Problem details:
Please rewrite the records below, swapping each "computer-use agent" for "screen-control agent" and leaving everything else unchanged.

Records provided:
+===+

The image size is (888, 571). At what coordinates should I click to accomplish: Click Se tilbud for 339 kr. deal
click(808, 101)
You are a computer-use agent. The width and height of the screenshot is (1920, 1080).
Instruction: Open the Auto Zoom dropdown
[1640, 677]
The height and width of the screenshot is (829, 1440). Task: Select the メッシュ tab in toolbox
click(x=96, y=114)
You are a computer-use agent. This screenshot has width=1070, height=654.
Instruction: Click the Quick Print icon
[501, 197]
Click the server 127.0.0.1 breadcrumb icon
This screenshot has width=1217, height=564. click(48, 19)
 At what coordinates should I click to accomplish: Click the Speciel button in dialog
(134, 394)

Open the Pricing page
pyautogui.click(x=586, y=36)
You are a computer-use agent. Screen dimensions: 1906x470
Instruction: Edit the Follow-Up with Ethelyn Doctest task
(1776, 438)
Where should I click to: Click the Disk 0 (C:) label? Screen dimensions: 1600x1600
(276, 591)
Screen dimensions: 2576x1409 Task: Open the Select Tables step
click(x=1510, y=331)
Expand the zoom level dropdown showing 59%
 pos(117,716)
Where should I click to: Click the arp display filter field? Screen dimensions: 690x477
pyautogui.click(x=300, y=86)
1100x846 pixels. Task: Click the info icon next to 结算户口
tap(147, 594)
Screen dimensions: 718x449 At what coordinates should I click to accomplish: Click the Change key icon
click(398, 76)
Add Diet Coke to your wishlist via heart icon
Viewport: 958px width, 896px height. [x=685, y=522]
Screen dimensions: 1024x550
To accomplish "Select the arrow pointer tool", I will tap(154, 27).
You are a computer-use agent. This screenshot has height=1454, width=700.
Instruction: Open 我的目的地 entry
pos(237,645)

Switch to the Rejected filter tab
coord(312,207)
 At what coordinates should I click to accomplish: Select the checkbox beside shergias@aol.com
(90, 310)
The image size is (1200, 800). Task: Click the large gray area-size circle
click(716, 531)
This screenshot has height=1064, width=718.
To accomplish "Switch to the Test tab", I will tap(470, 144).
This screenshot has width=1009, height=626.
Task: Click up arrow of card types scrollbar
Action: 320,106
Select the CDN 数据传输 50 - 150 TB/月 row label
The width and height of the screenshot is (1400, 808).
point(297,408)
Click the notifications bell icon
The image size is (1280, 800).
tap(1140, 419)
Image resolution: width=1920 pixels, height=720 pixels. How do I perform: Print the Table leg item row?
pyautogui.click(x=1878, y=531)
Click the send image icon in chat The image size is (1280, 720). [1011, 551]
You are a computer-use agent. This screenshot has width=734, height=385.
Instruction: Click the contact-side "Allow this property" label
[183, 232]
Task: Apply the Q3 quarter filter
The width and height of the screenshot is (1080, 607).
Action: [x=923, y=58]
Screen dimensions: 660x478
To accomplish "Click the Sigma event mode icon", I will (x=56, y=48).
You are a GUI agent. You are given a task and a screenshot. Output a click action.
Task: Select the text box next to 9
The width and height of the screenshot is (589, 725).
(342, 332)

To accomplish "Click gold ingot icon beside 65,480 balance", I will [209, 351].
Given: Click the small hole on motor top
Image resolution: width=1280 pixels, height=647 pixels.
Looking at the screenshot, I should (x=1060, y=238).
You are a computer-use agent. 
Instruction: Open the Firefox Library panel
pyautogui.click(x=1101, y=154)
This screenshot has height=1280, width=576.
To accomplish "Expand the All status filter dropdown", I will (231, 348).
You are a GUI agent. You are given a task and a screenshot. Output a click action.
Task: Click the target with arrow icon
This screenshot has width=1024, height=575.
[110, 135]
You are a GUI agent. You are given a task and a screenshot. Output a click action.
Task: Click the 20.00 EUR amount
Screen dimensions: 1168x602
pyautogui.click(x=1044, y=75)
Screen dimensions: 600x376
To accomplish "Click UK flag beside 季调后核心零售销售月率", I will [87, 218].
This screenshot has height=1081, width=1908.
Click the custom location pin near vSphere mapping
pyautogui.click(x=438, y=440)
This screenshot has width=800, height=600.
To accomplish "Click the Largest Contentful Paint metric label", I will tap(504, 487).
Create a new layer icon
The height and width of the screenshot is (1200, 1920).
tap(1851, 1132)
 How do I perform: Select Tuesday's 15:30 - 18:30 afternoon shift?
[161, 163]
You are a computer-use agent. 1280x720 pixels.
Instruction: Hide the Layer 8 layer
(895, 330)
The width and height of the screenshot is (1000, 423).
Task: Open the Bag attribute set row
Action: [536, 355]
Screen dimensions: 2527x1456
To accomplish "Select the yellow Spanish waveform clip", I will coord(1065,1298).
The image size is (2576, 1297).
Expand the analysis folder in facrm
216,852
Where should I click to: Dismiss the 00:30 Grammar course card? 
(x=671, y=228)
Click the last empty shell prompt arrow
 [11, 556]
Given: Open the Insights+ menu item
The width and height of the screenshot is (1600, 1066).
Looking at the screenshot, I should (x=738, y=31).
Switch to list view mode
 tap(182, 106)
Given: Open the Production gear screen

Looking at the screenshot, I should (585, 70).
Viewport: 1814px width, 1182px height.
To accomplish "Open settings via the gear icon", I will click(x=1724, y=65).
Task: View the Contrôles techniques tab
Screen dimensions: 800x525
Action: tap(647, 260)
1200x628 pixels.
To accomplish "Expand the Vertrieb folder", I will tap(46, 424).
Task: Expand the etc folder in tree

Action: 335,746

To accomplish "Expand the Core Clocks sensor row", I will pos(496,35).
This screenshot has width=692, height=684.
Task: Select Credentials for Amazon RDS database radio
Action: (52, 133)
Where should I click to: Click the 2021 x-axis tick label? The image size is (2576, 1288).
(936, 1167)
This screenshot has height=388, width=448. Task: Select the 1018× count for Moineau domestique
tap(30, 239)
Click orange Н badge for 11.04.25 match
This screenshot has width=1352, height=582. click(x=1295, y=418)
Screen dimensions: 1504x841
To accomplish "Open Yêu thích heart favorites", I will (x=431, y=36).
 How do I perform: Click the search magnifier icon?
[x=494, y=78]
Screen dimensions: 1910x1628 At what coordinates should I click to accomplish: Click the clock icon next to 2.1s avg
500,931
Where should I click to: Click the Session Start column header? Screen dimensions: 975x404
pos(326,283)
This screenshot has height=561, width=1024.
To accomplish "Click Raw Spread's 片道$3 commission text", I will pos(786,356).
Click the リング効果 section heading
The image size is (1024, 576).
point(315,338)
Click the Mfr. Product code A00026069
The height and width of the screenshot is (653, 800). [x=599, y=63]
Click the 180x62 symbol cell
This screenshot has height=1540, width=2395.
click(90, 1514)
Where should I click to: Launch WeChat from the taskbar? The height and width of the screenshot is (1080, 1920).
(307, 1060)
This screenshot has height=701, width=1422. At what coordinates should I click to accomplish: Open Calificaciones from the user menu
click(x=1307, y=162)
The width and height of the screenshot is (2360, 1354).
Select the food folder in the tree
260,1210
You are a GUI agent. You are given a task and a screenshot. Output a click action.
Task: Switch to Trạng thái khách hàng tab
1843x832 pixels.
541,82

+===+

Result of the task:
The image size is (888, 571). At what coordinates should I click to accomplish: Click Se tilbud for 339 kr. deal
click(808, 101)
You are a screen-control agent. The width and height of the screenshot is (1920, 1080).
Instruction: Open the Auto Zoom dropdown
[1640, 677]
The height and width of the screenshot is (829, 1440). Task: Select the メッシュ tab in toolbox
click(x=96, y=114)
You are a screen-control agent. This screenshot has width=1070, height=654.
Instruction: Click the Quick Print icon
[501, 197]
Click the server 127.0.0.1 breadcrumb icon
This screenshot has width=1217, height=564. click(48, 19)
 At what coordinates should I click to accomplish: Click the Speciel button in dialog
(134, 394)

Open the Pricing page
pyautogui.click(x=586, y=36)
You are a screen-control agent. Screen dimensions: 1906x470
Instruction: Edit the Follow-Up with Ethelyn Doctest task
(1776, 438)
Where should I click to: Click the Disk 0 (C:) label? Screen dimensions: 1600x1600
(276, 591)
Screen dimensions: 2576x1409 Task: Open the Select Tables step
click(x=1510, y=331)
Expand the zoom level dropdown showing 59%
 pos(117,716)
Where should I click to: Click the arp display filter field? Screen dimensions: 690x477
pyautogui.click(x=300, y=86)
1100x846 pixels. Task: Click the info icon next to 结算户口
tap(147, 594)
Screen dimensions: 718x449 At what coordinates should I click to accomplish: Click the Change key icon
click(398, 76)
Add Diet Coke to your wishlist via heart icon
Viewport: 958px width, 896px height. [x=685, y=522]
Screen dimensions: 1024x550
To accomplish "Select the arrow pointer tool", I will tap(154, 27).
You are a screen-control agent. This screenshot has height=1454, width=700.
Instruction: Open 我的目的地 entry
pos(237,645)

Switch to the Rejected filter tab
coord(312,207)
 At what coordinates should I click to accomplish: Select the checkbox beside shergias@aol.com
(90, 310)
The image size is (1200, 800). Task: Click the large gray area-size circle
click(716, 531)
This screenshot has height=1064, width=718.
To accomplish "Switch to the Test tab", I will tap(470, 144).
This screenshot has width=1009, height=626.
Task: Click up arrow of card types scrollbar
Action: 320,106
Select the CDN 数据传输 50 - 150 TB/月 row label
The width and height of the screenshot is (1400, 808).
point(297,408)
Click the notifications bell icon
The image size is (1280, 800).
tap(1140, 419)
Image resolution: width=1920 pixels, height=720 pixels. How do I perform: Print the Table leg item row?
pyautogui.click(x=1878, y=531)
Click the send image icon in chat The image size is (1280, 720). [1011, 551]
You are a screen-control agent. This screenshot has width=734, height=385.
Instruction: Click the contact-side "Allow this property" label
[183, 232]
Task: Apply the Q3 quarter filter
The width and height of the screenshot is (1080, 607).
Action: [x=923, y=58]
Screen dimensions: 660x478
To accomplish "Click the Sigma event mode icon", I will (x=56, y=48).
You are a GUI agent. You are given a task and a screenshot. Output a click action.
Task: Select the text box next to 9
The width and height of the screenshot is (589, 725).
(342, 332)

To accomplish "Click gold ingot icon beside 65,480 balance", I will [209, 351].
Given: Click the small hole on motor top
Image resolution: width=1280 pixels, height=647 pixels.
Looking at the screenshot, I should (x=1060, y=238).
You are a screen-control agent. 
Instruction: Open the Firefox Library panel
pyautogui.click(x=1101, y=154)
This screenshot has height=1280, width=576.
To accomplish "Expand the All status filter dropdown", I will (231, 348).
You are a GUI agent. You are given a task and a screenshot. Output a click action.
Task: Click the target with arrow icon
This screenshot has width=1024, height=575.
[110, 135]
You are a GUI agent. You are given a task and a screenshot. Output a click action.
Task: Click the 20.00 EUR amount
Screen dimensions: 1168x602
pyautogui.click(x=1044, y=75)
Screen dimensions: 600x376
To accomplish "Click UK flag beside 季调后核心零售销售月率", I will [87, 218].
This screenshot has height=1081, width=1908.
Click the custom location pin near vSphere mapping
pyautogui.click(x=438, y=440)
This screenshot has width=800, height=600.
To accomplish "Click the Largest Contentful Paint metric label", I will tap(504, 487).
Create a new layer icon
The height and width of the screenshot is (1200, 1920).
tap(1851, 1132)
 How do I perform: Select Tuesday's 15:30 - 18:30 afternoon shift?
[161, 163]
You are a screen-control agent. 1280x720 pixels.
Instruction: Hide the Layer 8 layer
(895, 330)
The width and height of the screenshot is (1000, 423).
Task: Open the Bag attribute set row
Action: [536, 355]
Screen dimensions: 2527x1456
To accomplish "Select the yellow Spanish waveform clip", I will coord(1065,1298).
The image size is (2576, 1297).
Expand the analysis folder in facrm
216,852
Where should I click to: Dismiss the 00:30 Grammar course card? 
(x=671, y=228)
Click the last empty shell prompt arrow
 [11, 556]
Given: Open the Insights+ menu item
The width and height of the screenshot is (1600, 1066).
Looking at the screenshot, I should (x=738, y=31).
Switch to list view mode
 tap(182, 106)
Given: Open the Production gear screen

Looking at the screenshot, I should (585, 70).
Viewport: 1814px width, 1182px height.
To accomplish "Open settings via the gear icon", I will click(x=1724, y=65).
Task: View the Contrôles techniques tab
Screen dimensions: 800x525
Action: tap(647, 260)
1200x628 pixels.
To accomplish "Expand the Vertrieb folder", I will tap(46, 424).
Task: Expand the etc folder in tree

Action: 335,746

To accomplish "Expand the Core Clocks sensor row", I will pos(496,35).
This screenshot has width=692, height=684.
Task: Select Credentials for Amazon RDS database radio
Action: (52, 133)
Where should I click to: Click the 2021 x-axis tick label? The image size is (2576, 1288).
(936, 1167)
This screenshot has height=388, width=448. Task: Select the 1018× count for Moineau domestique
tap(30, 239)
Click orange Н badge for 11.04.25 match
This screenshot has width=1352, height=582. click(x=1295, y=418)
Screen dimensions: 1504x841
To accomplish "Open Yêu thích heart favorites", I will (x=431, y=36).
 How do I perform: Click the search magnifier icon?
[x=494, y=78]
Screen dimensions: 1910x1628 At what coordinates should I click to accomplish: Click the clock icon next to 2.1s avg
500,931
Where should I click to: Click the Session Start column header? Screen dimensions: 975x404
pos(326,283)
This screenshot has height=561, width=1024.
To accomplish "Click Raw Spread's 片道$3 commission text", I will pos(786,356).
Click the リング効果 section heading
The image size is (1024, 576).
point(315,338)
Click the Mfr. Product code A00026069
The height and width of the screenshot is (653, 800). [x=599, y=63]
Click the 180x62 symbol cell
This screenshot has height=1540, width=2395.
click(90, 1514)
Where should I click to: Launch WeChat from the taskbar? The height and width of the screenshot is (1080, 1920).
(307, 1060)
This screenshot has height=701, width=1422. At what coordinates should I click to accomplish: Open Calificaciones from the user menu
click(x=1307, y=162)
The width and height of the screenshot is (2360, 1354).
Select the food folder in the tree
260,1210
You are a GUI agent. You are given a task and a screenshot. Output a click action.
Task: Switch to Trạng thái khách hàng tab
1843x832 pixels.
541,82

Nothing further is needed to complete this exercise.